**Exercise details:** Please name the word classes that Part 5B covers in the course module descriptions.

**Text excerpt:**
___

This module, part 5A, explores how words come together to form phrases, clauses, and sentences. Word order is important in English, but not so important in other languages. Discover how some other languages make meaning clear despite a “free-and-easy” word order. Encounter earlier forms of English which also had a more varied word order.

The class will also encounter the different types of sentences and clauses that exist in modern English. There are more than you think.

12. Nature of Language – Part 5B – syntax – Word classes part 1 – nouns and verbs   (500 slides)

Before continuing with syntax, it is necessary to get a firm grounding in the word classes, previously called “parts of speech”. The terminology of word classes is also applied to phrases and clauses. It be used to further explore the sentence level and beyond in later modules.

This module covers nouns and verbs. Concepts such as number, gender, transivity, tense, aspect, mood, etc. are introduced. There are plenty forays into other languages and history. As well as the usual brain-teasing exercises, there are some fun memory exercises focusing on the use of some word class functions.

13. Nature of Language – Part 5C – syntax – Word classes part 2 – adj. adv. etc.   (560 slides)

This module completes the investigation of word classes begun in “Nature of Language – part 5B…”  It covers adjectives, adverbs, articles, prepositions, conjunctions, determiners.  As is the pattern in previous modules, there are windows into history and other languages. As well as the usual exercises, there are a couple of memory games to keep the “grey matter” honed and check your class is on the ball.

There are also case studies of particular words and phrases, the uses of which are contentious and give rise to many of the pet hates often expressed on talkback radio. Trace the history from Medieval Times of several (annoyingly?) overused adjectives and adverbs.

14. Nature of Language – Part 5D – syntax continued (440 slides)

Explores levels of sentence structure, looking particularly at the clause and phrase level. Visit some of your schooling nemeses, such a subjects, predicates, complements, prepositional phrases, as well as a few new ones. Learn how to “grow” constituent structure “trees”.  Investigate ambiguity. “Trees” can graphically display the nuances in ambiguous sentences.

___

[Extracted data entries]
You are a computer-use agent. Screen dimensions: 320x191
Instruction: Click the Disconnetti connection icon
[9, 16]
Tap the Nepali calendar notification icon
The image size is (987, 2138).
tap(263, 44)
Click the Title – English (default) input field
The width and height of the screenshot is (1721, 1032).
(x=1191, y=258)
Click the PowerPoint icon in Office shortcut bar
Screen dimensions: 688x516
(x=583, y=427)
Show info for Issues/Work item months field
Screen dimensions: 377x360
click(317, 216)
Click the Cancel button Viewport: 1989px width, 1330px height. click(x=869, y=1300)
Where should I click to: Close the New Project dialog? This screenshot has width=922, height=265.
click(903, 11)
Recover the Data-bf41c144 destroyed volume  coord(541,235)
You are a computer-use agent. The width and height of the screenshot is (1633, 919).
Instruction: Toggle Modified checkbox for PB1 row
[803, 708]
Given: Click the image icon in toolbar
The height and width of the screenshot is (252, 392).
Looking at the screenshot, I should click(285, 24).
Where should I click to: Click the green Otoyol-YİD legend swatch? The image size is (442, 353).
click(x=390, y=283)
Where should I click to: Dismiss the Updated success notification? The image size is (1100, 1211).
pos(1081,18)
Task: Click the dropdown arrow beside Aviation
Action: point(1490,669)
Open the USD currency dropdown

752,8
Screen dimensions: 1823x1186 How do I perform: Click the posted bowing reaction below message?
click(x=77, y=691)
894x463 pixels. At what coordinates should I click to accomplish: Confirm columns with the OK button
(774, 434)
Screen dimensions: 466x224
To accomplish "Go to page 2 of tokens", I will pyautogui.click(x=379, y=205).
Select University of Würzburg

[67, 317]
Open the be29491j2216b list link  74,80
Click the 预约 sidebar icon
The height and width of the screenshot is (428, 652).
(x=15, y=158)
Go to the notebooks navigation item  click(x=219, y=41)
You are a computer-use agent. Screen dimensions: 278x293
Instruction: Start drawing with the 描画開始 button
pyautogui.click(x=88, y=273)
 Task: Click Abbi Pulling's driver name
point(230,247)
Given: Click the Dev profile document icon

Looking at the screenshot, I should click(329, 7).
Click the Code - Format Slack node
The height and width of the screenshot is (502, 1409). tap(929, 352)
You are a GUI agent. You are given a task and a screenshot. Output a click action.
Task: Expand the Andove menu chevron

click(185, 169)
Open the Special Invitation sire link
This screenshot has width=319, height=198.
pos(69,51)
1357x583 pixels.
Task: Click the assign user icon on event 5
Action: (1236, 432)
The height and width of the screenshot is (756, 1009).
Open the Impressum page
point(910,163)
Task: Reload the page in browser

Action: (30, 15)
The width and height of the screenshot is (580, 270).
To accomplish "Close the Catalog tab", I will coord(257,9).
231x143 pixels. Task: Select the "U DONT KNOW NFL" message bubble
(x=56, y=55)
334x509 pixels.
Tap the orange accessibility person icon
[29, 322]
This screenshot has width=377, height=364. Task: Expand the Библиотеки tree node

___

**Output:** Nouns and verbs.